*CONSIGNE*:
Résumez l'extrait en deux phrases.

*EXTRAIT DU DOCUMENT*:
·····
Bruxelles

Flora Clodic
Au bonheur des zèbres
6 min readMar 4, 2018

« Bruxelles ma belle
Je te rejoins bientôt
Aussitôt que Paris me trahit
Et je sens que son amour aigrit et puis
Elle me soupçonne d’être avec toi le soir
Je reconnais c’est vrai tous les soirs dans ma tête
C’est la fête des anciens combattants d’une guerre
Qui est toujours à faire »

Dick Annegarn

« Dis, tu te fâches pas, mais… je comprends rien à ta vie ! » Je reste quelques secondes interloquée de la remarque de mon ami. On ne se voit pas souvent et sa question me renvoie à l’incompréhension de mon entourage régulièrement exprimée. Il arrive que mes pérégrinations et mes choix larguent les gens au fil des semaines… Dans l’ensemble, heureusement, ils sont plutôt contents pour moi. « Tu as l’air de faire ce qui te plait, de voir du pays, de rencontrer des gens. » Voilà. Tout est (presque) dit.
·····
*Éléments recensés dans un jeu de données*:
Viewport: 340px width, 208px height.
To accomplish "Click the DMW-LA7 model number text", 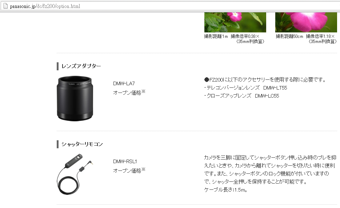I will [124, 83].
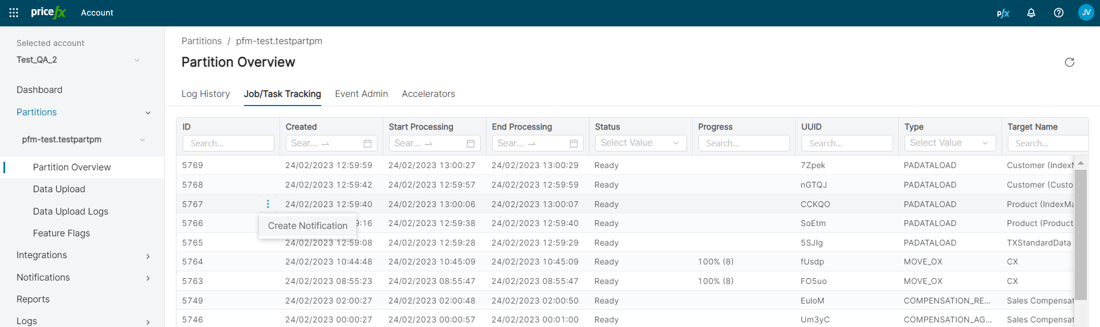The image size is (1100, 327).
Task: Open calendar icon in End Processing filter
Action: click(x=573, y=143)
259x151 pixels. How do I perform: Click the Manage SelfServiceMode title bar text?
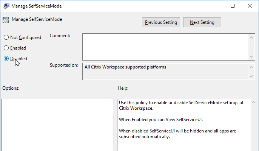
·····
*CORRIGÉ*:
L'extrait s'ouvre sur des vers signés Dick Annegarn, qui promettent à Bruxelles de la rejoindre dès que Paris trahira. Un ami avoue ensuite à la narratrice ne rien comprendre à sa vie, ce qui lui rappelle l'incompréhension souvent exprimée par son entourage, même si ses proches sont dans l'ensemble contents de la voir faire ce qui lui plaît, voir du pays et rencontrer des gens.